A team representing the University of Maryland won the $50,000 grand prize in the 2015 ULI Hines Competition for graduate students with its comprehensive design and development program for neighborhoods in downtown New Orleans.
The ULI Hines Competition—now in its 13th year—is part of the Institute’s ongoing effort to raise interest among young people in creating better communities, improving development patterns, and increasing awareness of the need for multidisciplinary solutions to development and design challenges.
The 2015 competition challenged multidisciplinary teams of graduate students to propose ideas to transform parts of the Tulane/Gravier and Iberville neighborhoods into a thriving urban neighborhood that takes advantage of its location, including its proximity to the French Quarter, adjacency to a medical district, and interaction with the Lafitte Greenway. The competition is designed as an exercise; there is no intention that the students’ plans will be implemented as part of any revitalization of the site.
The team from the University of Maryland edged out two teams from Harvard University and a joint team representing the University of Wisconsin – Milwaukee, and University of Wisconsin – Madison.
As the winning team, the University of Maryland students received $50,000; each of the remaining three finalist teams received $10,000. The announcement was made at the competition’s conclusion on April 9 in New Orleans. The 2015 victory for Maryland marks the second consecutive year that the university has won the Hines competition.
The winning master plan proposal—titled “The Crossing”—fosters sensitive growth by engaging the nearby medical campuses and the greenway. It develops a high-quality main street on Derbigny and phases in diverse housing stock at an appropriate urban scale. In the master plan, new development supports active programing under I-10, ensures affordable housing, and improves the area’s storm water infrastructure. Final phases of the plan reinforce the community-oriented approach. A proposed bus rapid transit works to improve accessibility for historically disadvantaged communities along North Claiborne Avenue. The ramp relocation and subsequent redesign of Basin Street unify the Lafitte Greenway and Louis Armstrong Park. Within the newly continuous green space, the Resilience Center symbolizes the essence of the proposal by bringing natives and visitors together to create an improved future for the city and its residents.
The other finalist teams and development schemes included:
- Harvard University: “Claiborne Grove” recalls the rich landscape that once characterized North Claiborne Avenue. The proposal bridges the existing potential of the site with the positive momentum of the surrounding communities to create an energetic new residential and cultural center for all age groups.
- Harvard University: The project “Tremé 2.0” project continues the Tremé neighborhood’s tradition of being the city’s trendsetter by reintroducing three new lifestyles in three themed corridors, woven together by a multilayered walkway system that allows visitors to engage in a modern interpretation of the traditional Vieux Carré courtyards and balconies.
- University of Wisconsin – Milwaukee, and University of Wisconsin – Madison: “Quartier Vert” weaves together culturally rich neighborhoods, a substantial health care project, and a prevalent tourism industry through a vibrant, sustainable, neighborhood-based New Orleans development.
The competition jury consisted of renowned experts from diverse backgrounds in real estate development.

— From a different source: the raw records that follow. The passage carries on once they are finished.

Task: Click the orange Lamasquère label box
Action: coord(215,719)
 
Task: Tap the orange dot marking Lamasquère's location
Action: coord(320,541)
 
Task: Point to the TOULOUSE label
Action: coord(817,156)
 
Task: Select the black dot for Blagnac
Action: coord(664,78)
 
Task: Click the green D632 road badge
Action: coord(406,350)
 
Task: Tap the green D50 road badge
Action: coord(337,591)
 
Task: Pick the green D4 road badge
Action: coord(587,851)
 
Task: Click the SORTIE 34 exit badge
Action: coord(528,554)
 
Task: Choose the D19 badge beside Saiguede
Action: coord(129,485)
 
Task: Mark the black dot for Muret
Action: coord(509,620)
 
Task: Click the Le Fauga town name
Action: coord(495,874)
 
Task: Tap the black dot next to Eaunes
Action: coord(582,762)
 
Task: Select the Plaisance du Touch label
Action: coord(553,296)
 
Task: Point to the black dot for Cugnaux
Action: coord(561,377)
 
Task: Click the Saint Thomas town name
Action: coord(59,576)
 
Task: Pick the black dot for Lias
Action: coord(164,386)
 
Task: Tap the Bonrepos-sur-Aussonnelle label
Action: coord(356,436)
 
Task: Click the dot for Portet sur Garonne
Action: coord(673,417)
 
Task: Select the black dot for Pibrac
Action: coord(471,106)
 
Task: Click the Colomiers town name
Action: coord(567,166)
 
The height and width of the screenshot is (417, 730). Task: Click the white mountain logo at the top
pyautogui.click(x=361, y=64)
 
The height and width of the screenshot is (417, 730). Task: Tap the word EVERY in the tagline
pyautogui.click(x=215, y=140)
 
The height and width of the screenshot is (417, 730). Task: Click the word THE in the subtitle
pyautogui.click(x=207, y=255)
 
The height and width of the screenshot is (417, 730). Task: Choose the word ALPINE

Jurors represent a strategic mix of land use experts, including developers, brokers, architects, urban designers, landscape architects, urban planners, and policy officials. In addition to Jury Chairman Pitchford, other jury members are: Tara Carter Hernandez, president, JCH Development, New Orleans, Louisiana; Dennis Dornan, senior associate and studio director, Perkins+Will, San Francisco, California; Kyrus L. Freeman, partner, Holland & Knight, Washington, D.C.; Jeff Hebert, executive director, New Orleans Redevelopment Authority, New Orleans, Louisiana; Matthew Hopkins, director of architecture and sustainability, StreetSense, Bethesda, Maryland; Michael Horst, consultant, New York, New York; Stephen G. Leeper, president and chief executive officer, 3CDC, Cincinnati, Ohio; Maureen McAvey, senior fellow and Bucksbaum Family chair for retail, ULI, Washington, D.C.; Kathryn L. Reynolds, founder and chief executive officer, Vivelan Group, New Orleans, Louisiana; Halina Steiner, creative director, dlandstudio, Brooklyn, New York; and Byron Stigge, director, Level Infrastructure, New York, New York.
Established with a generous endowment from longtime ULI leader Gerald D. Hines, the competition strives to encourage cooperation and teamwork—necessary talents in the planning, design and development of sustainable communities—among future land use professionals and allied professions, such as architecture, landscape architecture, urban planning, historic preservation, engineering, real estate development, finance, psychology and law.